10 个用户在程序集中输入数字的平均值
Average of 10 user entered numbers in assembly
这段汇编代码应该计算 10 个用户输入的 4 位数字的平均值,但我不知道为什么无论我输入什么数字,它总是给我 2340 作为平均值。
data segment
sum dw 2dup(0)
msg1 db 'Enter 10 numbers:', 0dh,0ah,'$'
msg2 db 'Average= ','$'
ends
stack segment
dw 10dup(0)
ends
code segment
assume cs:code,ds:data,ss:stack
main proc far
mov ax, data
mov ds, ax
mov ax, stack
mov ss, ax
mov ah, 09h
mov dx, offset msg1
int 21h
mov ch, 10
NextNumber:
mov cl, 4
mov di, 0
get:
mov ah, 07h
int 21h
cmp al, 30h
jb get
cmp al, 39h
ja get
mov ah, 02h
mov dl, al
int 21h
sub al, 30h
mov bl, al
mov ax, 10
mul di
mov bh, 0
add ax, bx
mov di, ax
dec cl
jnz get
add sum, di
mov sum+2, 0
adc sum+2, 0
mov ah, 02h
mov dl, 0ah
int 21h
mov dl, 0dh
int 21h
dec ch
jnz NextNumber
mov dx, sum+2
mov ax, sum
mov bx, 10
div bx
mov ah, 09h
mov dx, offset msg2
int 21h
mov cx, 4
mov bx, 10
next1: mov dx, 0
div bx
push dx
dec cx
jnz next1
mov cx,4
next2: pop dx
add dl, 30h
mov ah, 02h
int 21h
dec cx
jnz next2
mov ah, 4ch
int 21h
main endp
ends
end main
接下来是一个从键盘获取10个数字并显示平均值的程序。使用 EMU8086 制作并提供完整注释以帮助您理解。希望对你有帮助:
.stack 100h
;------------------------------------------
.data
;------------------------------------------
msj1 db 13,10,'Enter a number (4 digits): $'
str db 6 ;MAX NUMBER OF CHARACTERS ALLOWED (5).

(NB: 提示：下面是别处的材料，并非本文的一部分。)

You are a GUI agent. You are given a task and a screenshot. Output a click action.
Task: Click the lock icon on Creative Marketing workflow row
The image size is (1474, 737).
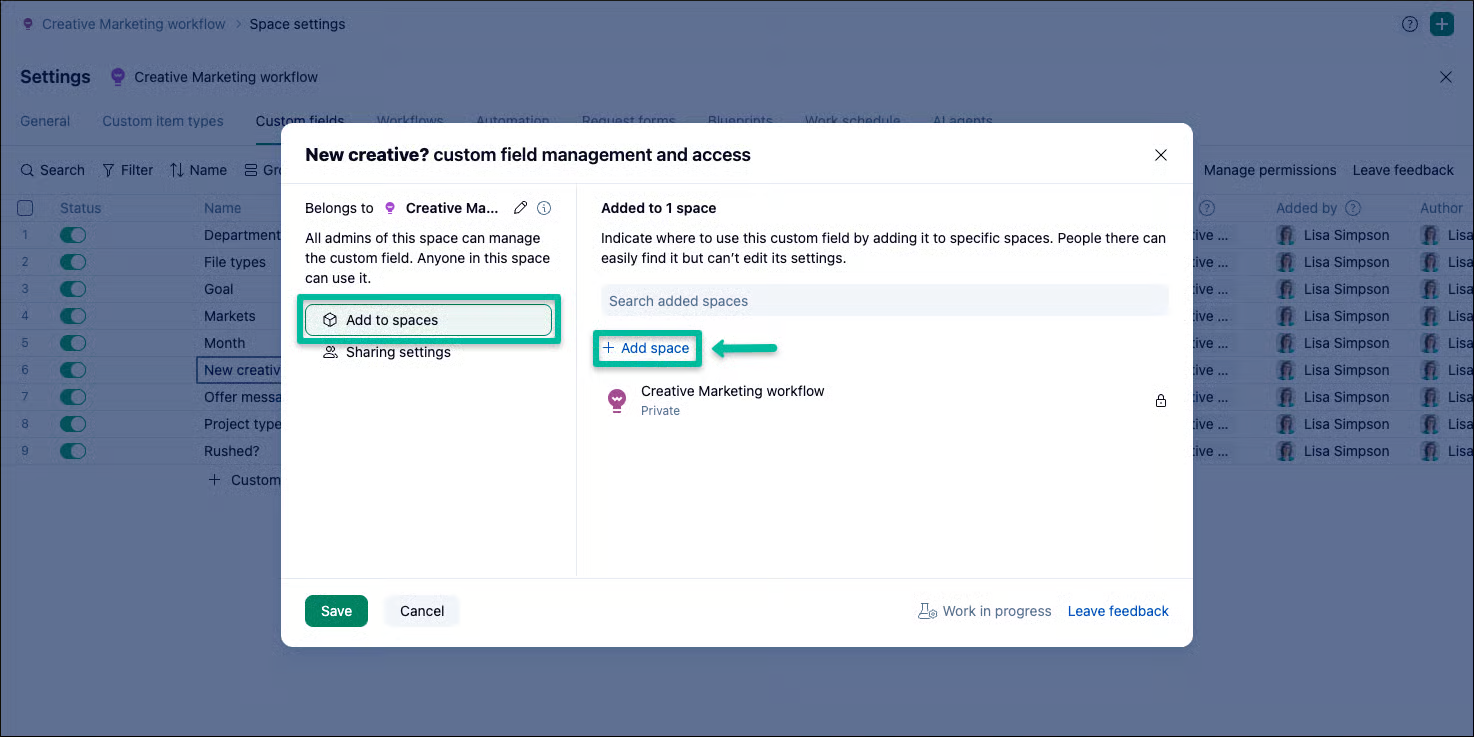[x=1160, y=400]
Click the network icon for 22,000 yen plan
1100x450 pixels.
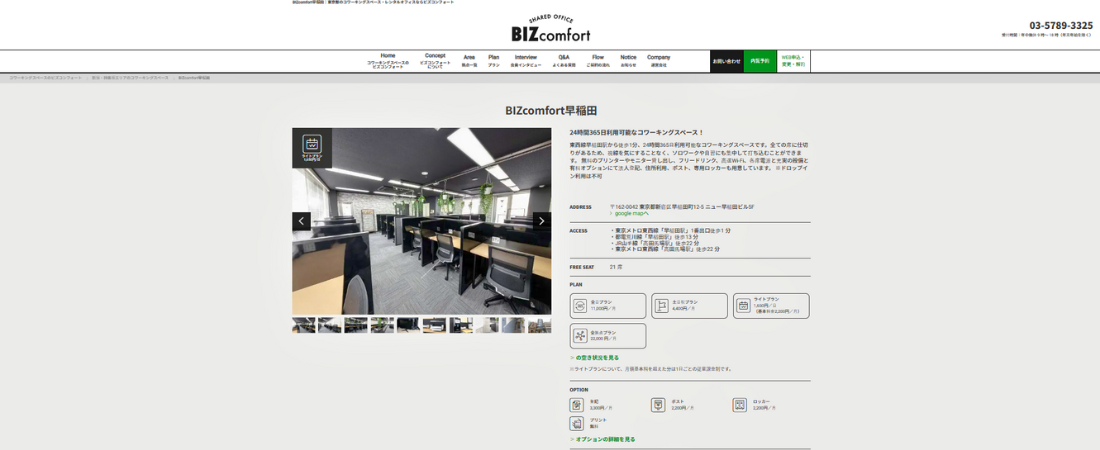pos(580,336)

db ? ;LENGTH (NUMBER OF CHARACTERS ENTERED BY USER).
db 6 dup (?) ;CHARACTERS ENTERED BY USER.
buf db 6 dup('$') ;WILL HOLD NUMBERS WITH 5 DIGITS OR LESS.

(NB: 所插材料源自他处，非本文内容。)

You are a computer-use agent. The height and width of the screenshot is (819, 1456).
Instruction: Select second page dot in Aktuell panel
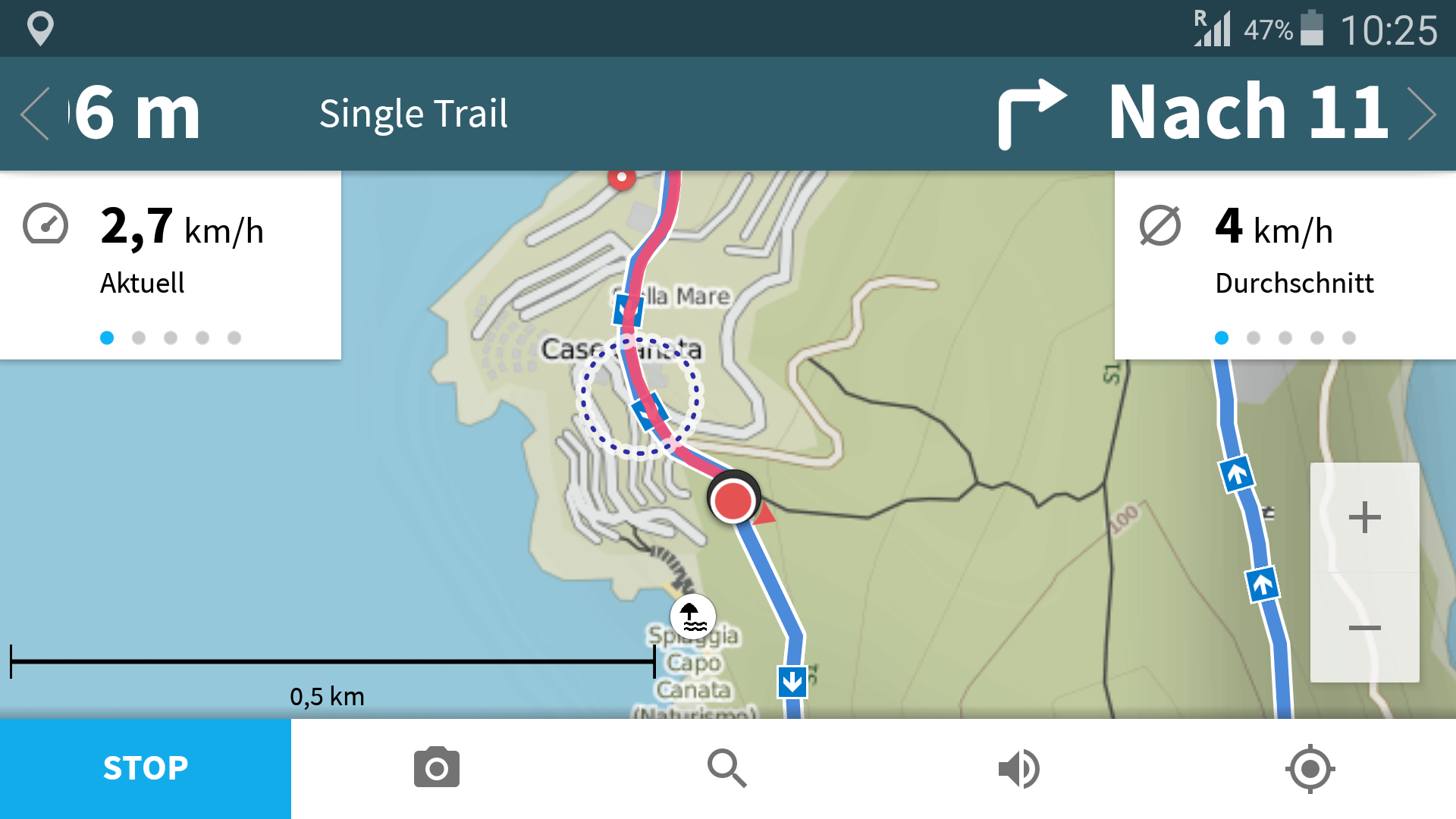pyautogui.click(x=139, y=337)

suma dw 0 ;SUMATORY OF 10 NUMBERS.
msj2 db 13,10,'Average : $'
count db ? ;JUST A COUNTER.
;------------------------------------------
.code
;INITIALIZE DATA SEGMENT.
mov ax, @data
mov ds, ax
;------------------------------------------
;CAPTURE 10 NUMBERS
call clear_screen
mov count, 10 ;WE WILL CAPTURE 10 NUMBERS.
ten_numbers:
;DISPLAY MESSAGE.
mov ah, 9
mov dx, offset msj1
int 21h
;CAPTURE NUMBER AS STRING.
mov ah, 0Ah
mov dx, offset str
int 21h
;CONVERT CAPTURED NUMBER FROM STRING TO NUMERIC.
mov si, offset str ;PARAMETER FOR STRING2NUMBER.
call string2number ;NUMBER RETURNS IN BX.
;ADD TO SUMATORY.
add suma, bx
;REPEAT PROCESS FOR NEXT NUMBER.
dec count
jnz ten_numbers ;IF LAST OPERATION WAS NOT ZERO, JUMP
;------------------------------------------
;AVERAGE.
mov ax, suma
mov bl, 10
div bl ;AX / BL = QUOTIENT:AL, REMAINDER=AH.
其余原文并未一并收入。